▶ What the task requires
Convert the entries below into a single numbered list of their lines, omitting any blank lines.

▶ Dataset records
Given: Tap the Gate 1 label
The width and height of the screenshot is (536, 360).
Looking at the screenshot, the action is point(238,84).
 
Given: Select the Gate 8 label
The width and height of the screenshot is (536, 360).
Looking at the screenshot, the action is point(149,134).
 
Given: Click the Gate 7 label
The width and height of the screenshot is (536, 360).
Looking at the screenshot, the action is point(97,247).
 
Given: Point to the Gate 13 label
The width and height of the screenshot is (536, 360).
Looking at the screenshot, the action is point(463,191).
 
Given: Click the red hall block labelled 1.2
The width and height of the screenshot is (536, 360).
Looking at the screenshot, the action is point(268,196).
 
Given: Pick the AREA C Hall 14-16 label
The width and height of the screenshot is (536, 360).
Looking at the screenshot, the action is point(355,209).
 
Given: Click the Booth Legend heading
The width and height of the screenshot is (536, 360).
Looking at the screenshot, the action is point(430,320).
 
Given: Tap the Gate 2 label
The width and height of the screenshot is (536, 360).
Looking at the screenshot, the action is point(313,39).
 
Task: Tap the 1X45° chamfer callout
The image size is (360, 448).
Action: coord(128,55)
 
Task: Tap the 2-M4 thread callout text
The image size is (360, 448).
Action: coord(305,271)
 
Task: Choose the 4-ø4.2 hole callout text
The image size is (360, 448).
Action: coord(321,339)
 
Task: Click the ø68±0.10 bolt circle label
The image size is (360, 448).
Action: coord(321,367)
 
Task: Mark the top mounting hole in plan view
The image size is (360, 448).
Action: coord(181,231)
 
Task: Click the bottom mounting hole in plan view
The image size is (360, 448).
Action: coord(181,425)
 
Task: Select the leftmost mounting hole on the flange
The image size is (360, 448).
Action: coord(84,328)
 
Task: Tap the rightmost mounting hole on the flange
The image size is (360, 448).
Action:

▶ Response to this exercise
1. Given: Tap the Gate 1 label
2. The width and height of the screenshot is (536, 360).
3. Looking at the screenshot, the action is point(238,84).
4. Given: Select the Gate 8 label
5. The width and height of the screenshot is (536, 360).
6. Looking at the screenshot, the action is point(149,134).
7. Given: Click the Gate 7 label
8. The width and height of the screenshot is (536, 360).
9. Looking at the screenshot, the action is point(97,247).
10. Given: Point to the Gate 13 label
11. The width and height of the screenshot is (536, 360).
12. Looking at the screenshot, the action is point(463,191).
13. Given: Click the red hall block labelled 1.2
14. The width and height of the screenshot is (536, 360).
15. Looking at the screenshot, the action is point(268,196).
16. Given: Pick the AREA C Hall 14-16 label
17. The width and height of the screenshot is (536, 360).
18. Looking at the screenshot, the action is point(355,209).
19. Given: Click the Booth Legend heading
20. The width and height of the screenshot is (536, 360).
21. Looking at the screenshot, the action is point(430,320).
22. Given: Tap the Gate 2 label
23. The width and height of the screenshot is (536, 360).
24. Looking at the screenshot, the action is point(313,39).
25. Task: Tap the 1X45° chamfer callout
26. The image size is (360, 448).
27. Action: coord(128,55)
28. Task: Tap the 2-M4 thread callout text
29. The image size is (360, 448).
30. Action: coord(305,271)
31. Task: Choose the 4-ø4.2 hole callout text
32. The image size is (360, 448).
33. Action: coord(321,339)
34. Task: Click the ø68±0.10 bolt circle label
35. The image size is (360, 448).
36. Action: coord(321,367)
37. Task: Mark the top mounting hole in plan view
38. The image size is (360, 448).
39. Action: coord(181,231)
40. Task: Click the bottom mounting hole in plan view
41. The image size is (360, 448).
42. Action: coord(181,425)
43. Task: Select the leftmost mounting hole on the flange
44. The image size is (360, 448).
45. Action: coord(84,328)
46. Task: Tap the rightmost mounting hole on the flange
47. The image size is (360, 448).
48. Action:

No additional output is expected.